В этот момент я заметил, что во рту у него торчит крупный кроваво-красного цвета зуб, очевидно вставной, из какого-то неизвестного мне материала. Вид этого зуба невольно напомнил о том безрадостном состоянии, в котором давно пребывала моя ротовая полость, должно быть уже источавшая вонь, сравнимую с вонью гигантского мусорного полигона. И будь мой рот европейской страной, он был бы охвачен протестами с требованиями разобраться с этим зловонным токсичным участком на месте левого зуба-моляра.
Но сейчас думать об этом не получалось — я впервые в жизни встретил поклонника и это случилось в такой удачный момент, когда вокруг были другие поэты. И, наверное, кому-то из них могло прийти в голову, что я устроил это специально, заплатил усачу за такую сцену. У меня самого закралось сомнение в правдивости происходившего, когда мой поклонник принялся на всю рюмочную декламировать мое старое стихотворение, не запинаясь и не перевирая слов. Дирижируя одной рукой так размашисто, что дважды ударил в плечо сидевшего со скучным лицом Максима.
Эта сцена с каждой секундой становилась нелепее, но я был слишком обрадован и взволнован, чтоб ее вовремя оборвать. Так что когда мой поклонник закончил читать и сел обратно, смотря на меня взглядом, полным неподдельного восхищения, над столом воцарилась скорбная тишина. Стало ясно: вечеринка закончена, больше ни у кого нет желания сидеть здесь и пить, и кто-то уже вызвал такси, и начались вопросы о том, кто куда едет, чтобы, может, проехать часть пути вместе — сэкономив сотню или пару сотен рублей. Ясно, что современным поэтам такие деньги лишними не покажутся. Заторопился к выходу и мой поклонник — он покинул рюмочную твердой автоматизированной походкой, даже не попрощавшись со мной.
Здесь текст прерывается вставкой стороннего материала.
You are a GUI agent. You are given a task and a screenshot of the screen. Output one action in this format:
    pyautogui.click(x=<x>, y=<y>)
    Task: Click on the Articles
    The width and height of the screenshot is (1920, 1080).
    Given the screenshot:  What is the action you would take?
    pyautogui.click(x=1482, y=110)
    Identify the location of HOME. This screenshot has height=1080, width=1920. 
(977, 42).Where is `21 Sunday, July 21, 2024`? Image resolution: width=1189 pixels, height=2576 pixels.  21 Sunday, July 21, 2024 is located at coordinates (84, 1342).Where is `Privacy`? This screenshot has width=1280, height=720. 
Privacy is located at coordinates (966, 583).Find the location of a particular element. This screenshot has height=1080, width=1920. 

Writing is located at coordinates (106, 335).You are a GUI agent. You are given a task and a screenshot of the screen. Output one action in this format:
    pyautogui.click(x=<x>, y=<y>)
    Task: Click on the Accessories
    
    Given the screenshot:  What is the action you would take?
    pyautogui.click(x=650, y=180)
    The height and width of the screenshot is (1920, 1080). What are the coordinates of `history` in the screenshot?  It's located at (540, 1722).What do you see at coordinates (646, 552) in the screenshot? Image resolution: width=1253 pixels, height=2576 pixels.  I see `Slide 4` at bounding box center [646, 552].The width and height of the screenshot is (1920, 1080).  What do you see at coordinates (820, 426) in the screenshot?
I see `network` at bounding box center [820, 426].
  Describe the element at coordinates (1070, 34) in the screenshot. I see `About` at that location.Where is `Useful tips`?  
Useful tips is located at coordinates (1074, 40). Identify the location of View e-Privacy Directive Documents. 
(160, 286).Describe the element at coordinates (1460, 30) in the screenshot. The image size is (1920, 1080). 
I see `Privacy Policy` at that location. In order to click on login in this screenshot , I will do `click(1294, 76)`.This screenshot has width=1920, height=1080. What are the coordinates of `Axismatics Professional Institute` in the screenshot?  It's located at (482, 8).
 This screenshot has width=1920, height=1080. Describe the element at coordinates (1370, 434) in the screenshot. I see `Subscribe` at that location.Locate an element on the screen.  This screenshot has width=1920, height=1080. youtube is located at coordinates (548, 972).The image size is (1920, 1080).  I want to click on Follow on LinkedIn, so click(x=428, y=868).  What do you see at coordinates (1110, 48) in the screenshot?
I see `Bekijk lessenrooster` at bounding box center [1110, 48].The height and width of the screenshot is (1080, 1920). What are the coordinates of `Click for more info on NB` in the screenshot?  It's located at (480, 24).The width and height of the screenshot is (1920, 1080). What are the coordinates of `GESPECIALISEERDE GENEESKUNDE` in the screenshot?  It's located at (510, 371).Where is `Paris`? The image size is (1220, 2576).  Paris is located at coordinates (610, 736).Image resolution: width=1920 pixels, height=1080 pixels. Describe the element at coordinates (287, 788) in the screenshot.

В итоге осталось трое — я, Максим и поэт Дима, который за весь вечер не сказал и трех слов. Длинный и темнокожий, с чем-то свирепым кочевническим во взгляде, с неестественно белыми выпученными белками глаз, он вел себя так, как будто и на собрании метамодерна, и здесь его удерживали против воли. Этот Дима производил впечатление поэта, который никогда не удовольствуется чем-нибудь средним. Он либо напишет вещь, которая приведет в движение континенты, либо умрет самым бесславным образом, в духе кабацкой романтики, и если оставив что-то после себя, то только ворох невнятицы. Я ожидал, что именно он в конце концов выкинет что-нибудь жуткое, но толкать под откос этот вечер взялся Максим, с никогда не изменявшей ему энергичностью. Видимо, растревоженный сценой с моим поклонником, он с удвоенной силой принялся за единственно интересную ему тему собственного великолепия. Я же, растревоженный тем же, решился подвергнуть его тезис критике.